-- Problem description --
Scan the records for the word "agent". Copy each line that includes it.

(Collected data entries)
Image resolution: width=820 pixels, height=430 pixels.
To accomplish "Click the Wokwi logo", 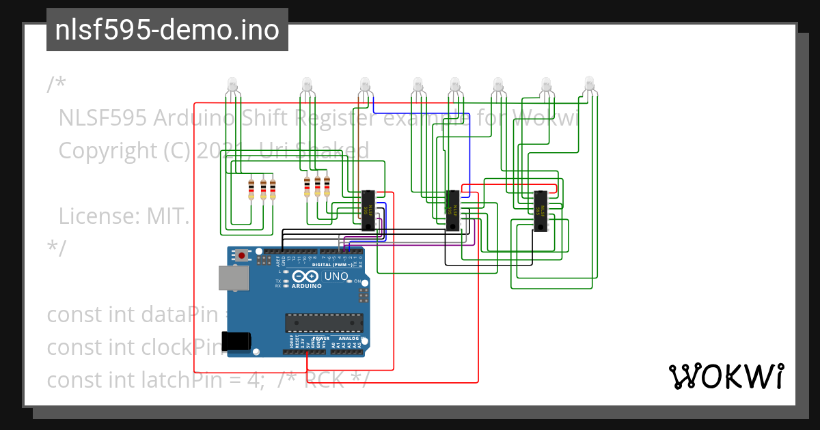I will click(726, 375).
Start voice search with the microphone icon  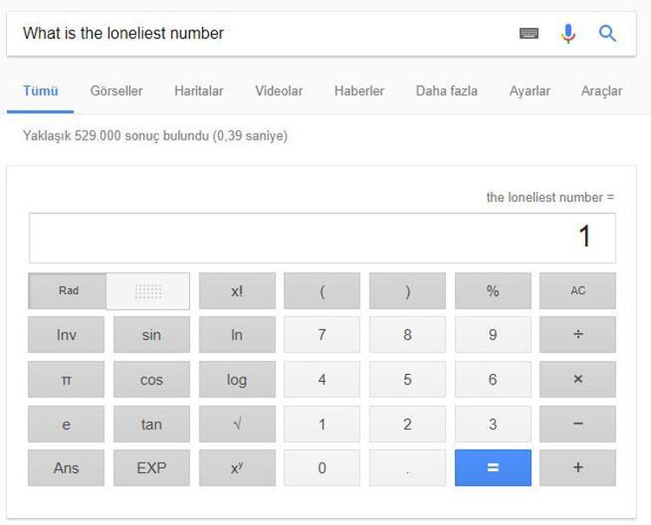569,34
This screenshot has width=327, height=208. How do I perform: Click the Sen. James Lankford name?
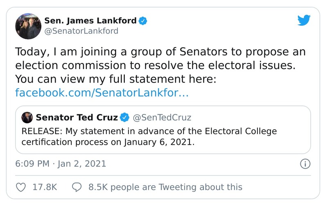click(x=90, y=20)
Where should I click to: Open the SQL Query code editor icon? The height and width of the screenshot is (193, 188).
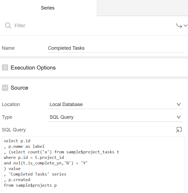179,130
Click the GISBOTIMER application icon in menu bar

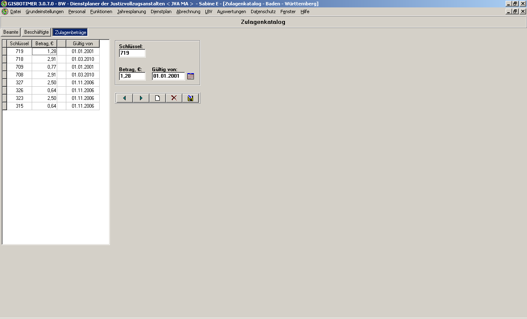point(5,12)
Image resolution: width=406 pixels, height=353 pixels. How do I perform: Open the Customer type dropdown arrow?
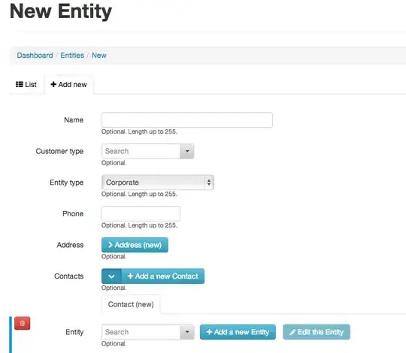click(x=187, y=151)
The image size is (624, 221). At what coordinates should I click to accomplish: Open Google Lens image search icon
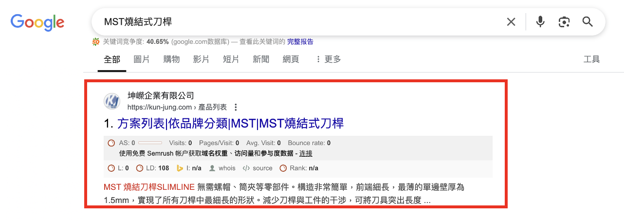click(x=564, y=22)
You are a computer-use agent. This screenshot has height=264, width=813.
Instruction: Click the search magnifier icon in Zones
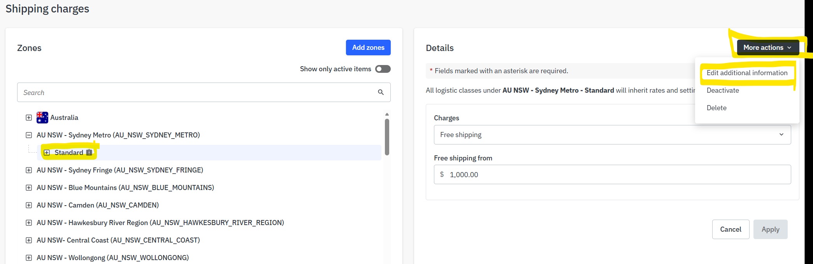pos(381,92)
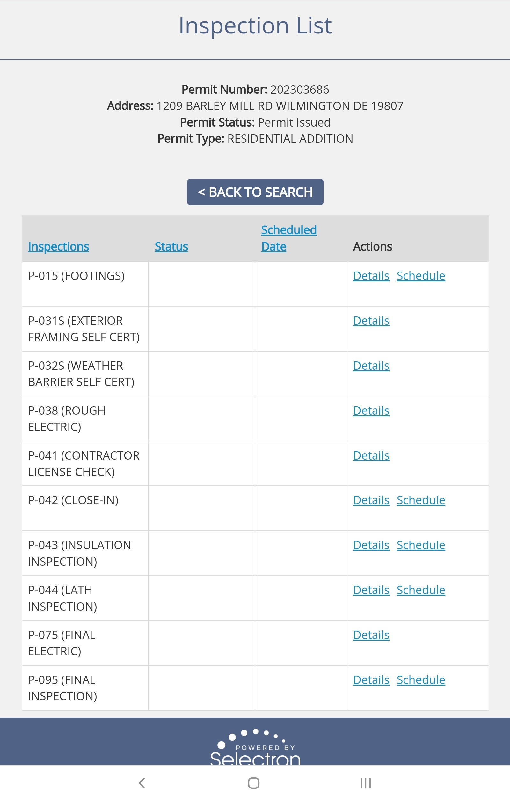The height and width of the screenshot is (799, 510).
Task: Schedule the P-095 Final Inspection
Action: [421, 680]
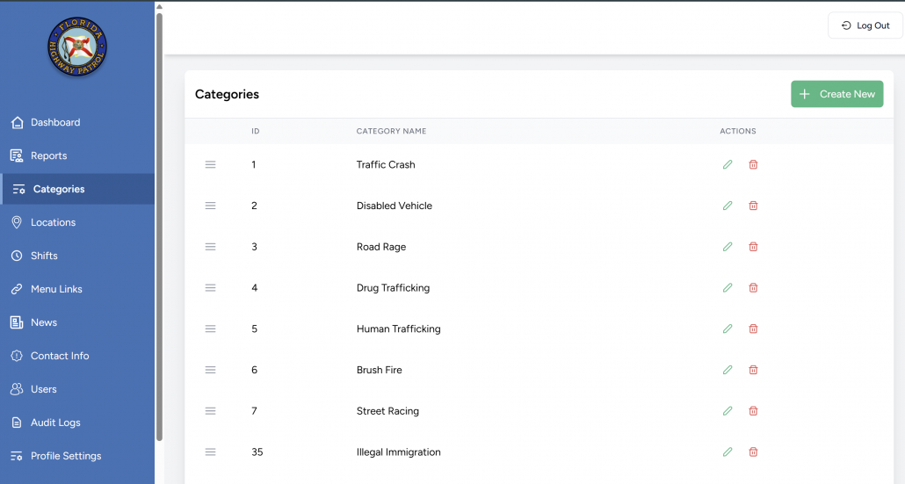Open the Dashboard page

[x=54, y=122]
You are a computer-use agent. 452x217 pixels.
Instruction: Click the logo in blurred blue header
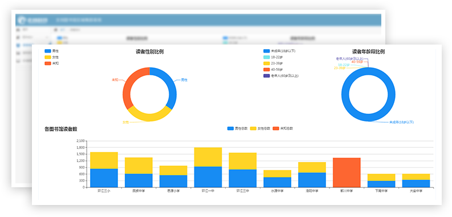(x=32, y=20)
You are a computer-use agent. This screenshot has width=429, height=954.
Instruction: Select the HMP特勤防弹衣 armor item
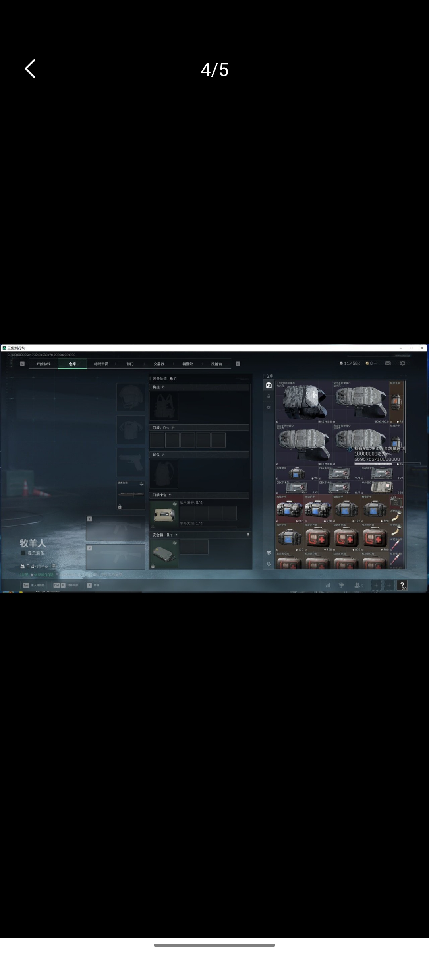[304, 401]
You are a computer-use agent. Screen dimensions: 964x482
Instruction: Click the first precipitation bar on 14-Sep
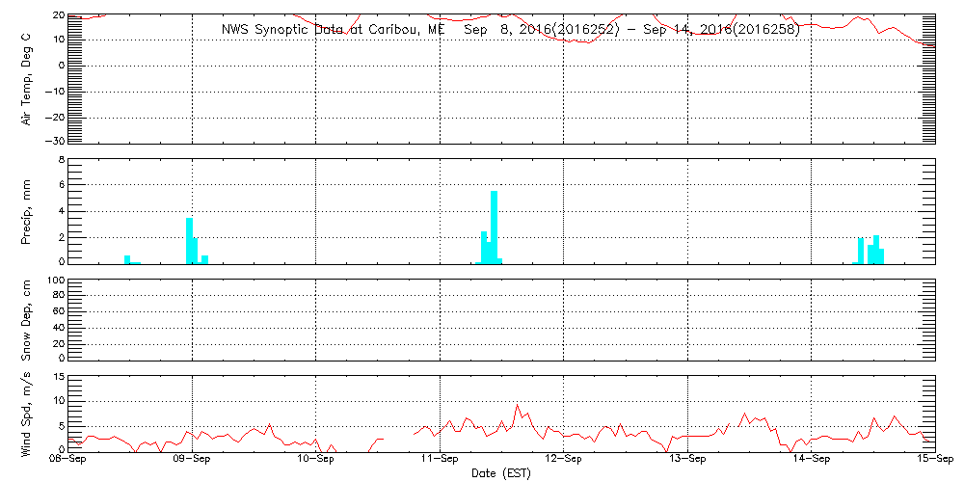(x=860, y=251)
==
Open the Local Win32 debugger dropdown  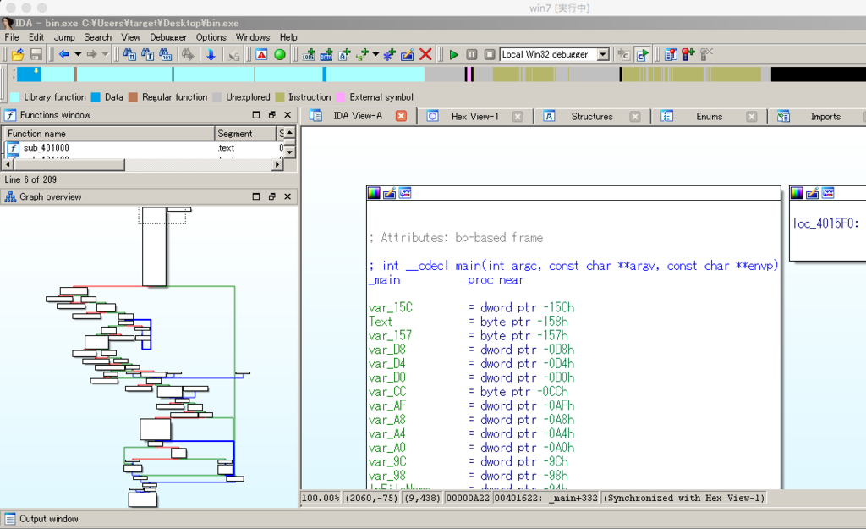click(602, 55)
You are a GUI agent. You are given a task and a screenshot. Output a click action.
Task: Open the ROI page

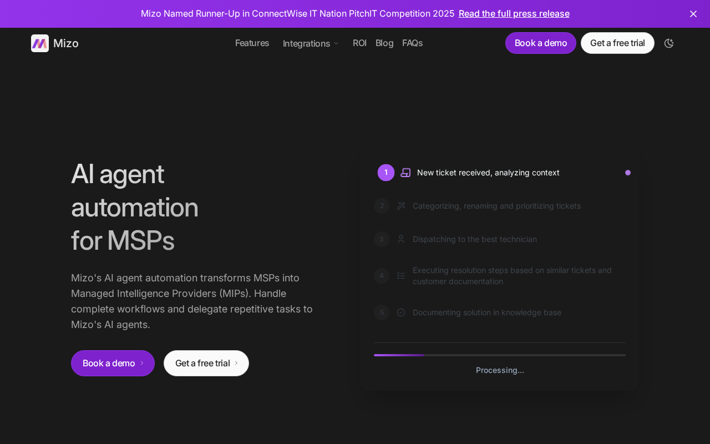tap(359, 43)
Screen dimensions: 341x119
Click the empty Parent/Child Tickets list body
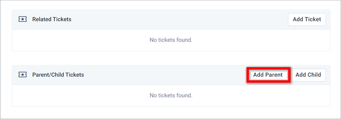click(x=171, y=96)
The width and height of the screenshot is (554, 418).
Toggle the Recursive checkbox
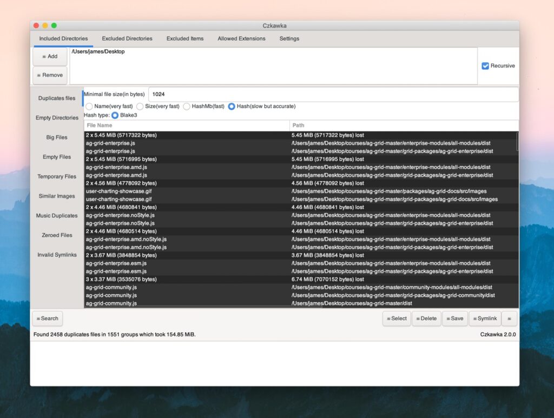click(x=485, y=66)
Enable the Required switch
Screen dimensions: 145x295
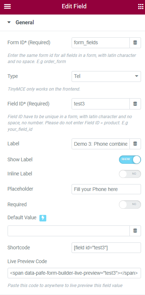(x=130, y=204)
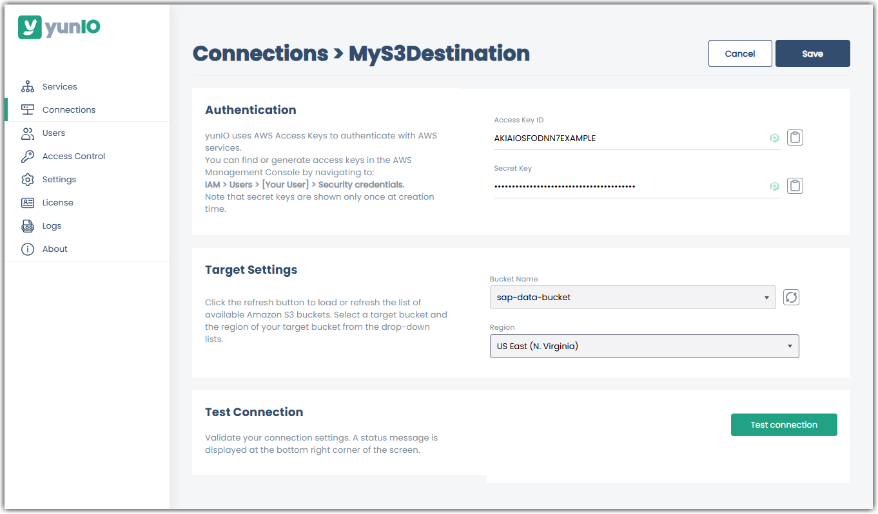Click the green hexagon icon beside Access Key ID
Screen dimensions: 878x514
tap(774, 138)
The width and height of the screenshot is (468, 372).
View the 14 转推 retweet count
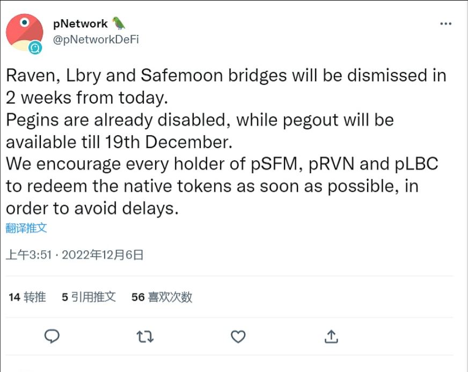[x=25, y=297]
* * *
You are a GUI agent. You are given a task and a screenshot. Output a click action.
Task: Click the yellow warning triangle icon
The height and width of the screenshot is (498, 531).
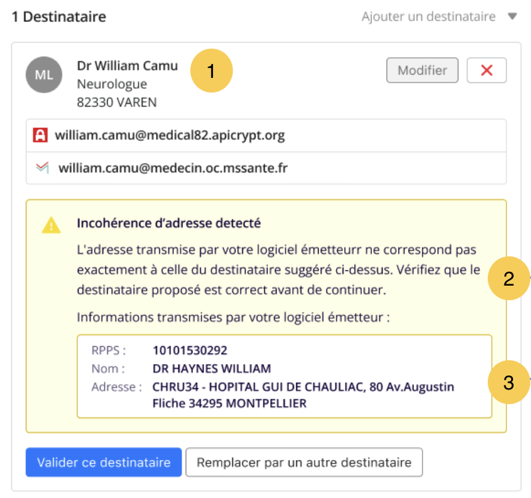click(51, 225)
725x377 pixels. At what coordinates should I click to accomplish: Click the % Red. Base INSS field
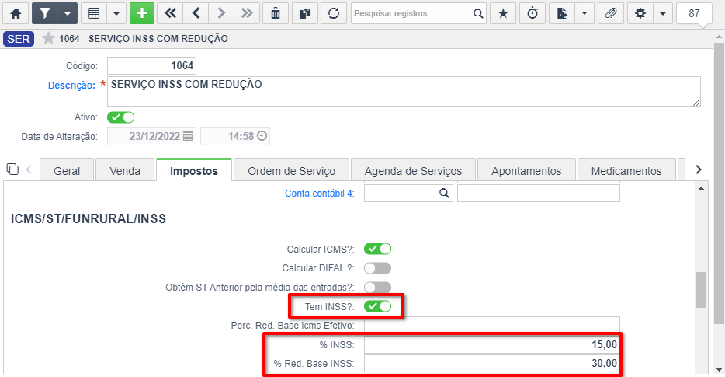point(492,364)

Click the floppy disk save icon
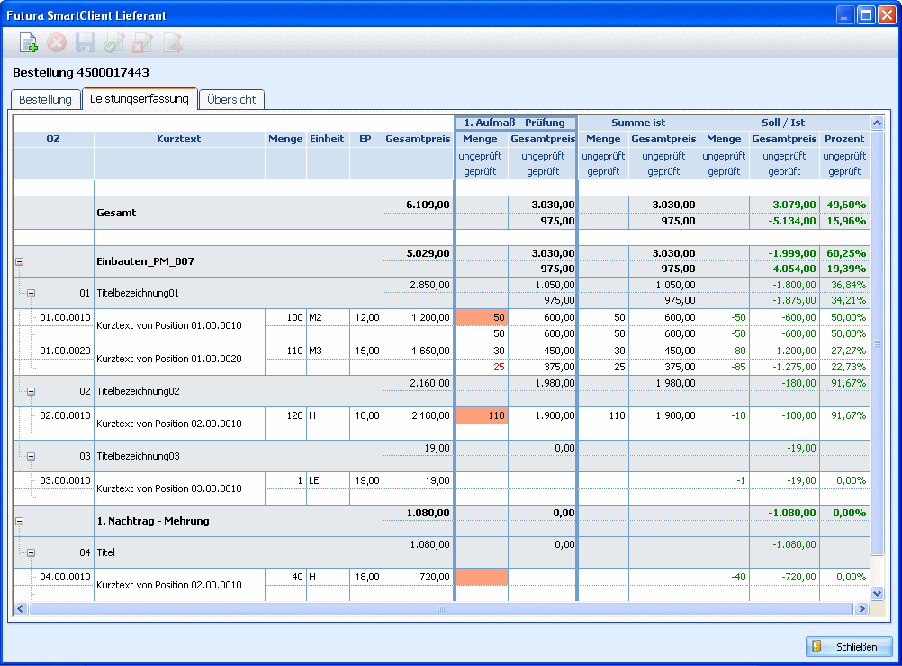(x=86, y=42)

-- Exercise response --
You are a computer-use agent. This screenshot has height=264, width=813.
You are a computer-use agent. 452x217 pixels.
You are a computer-use agent. This screenshot has width=429, height=954.
You are a computer-use agent. Screen dimensions: 964x482
You are a GUI agent. You are given a task and a screenshot. Output a click action.
You are a GUI agent. You are given a task and a screenshot. Output a click action.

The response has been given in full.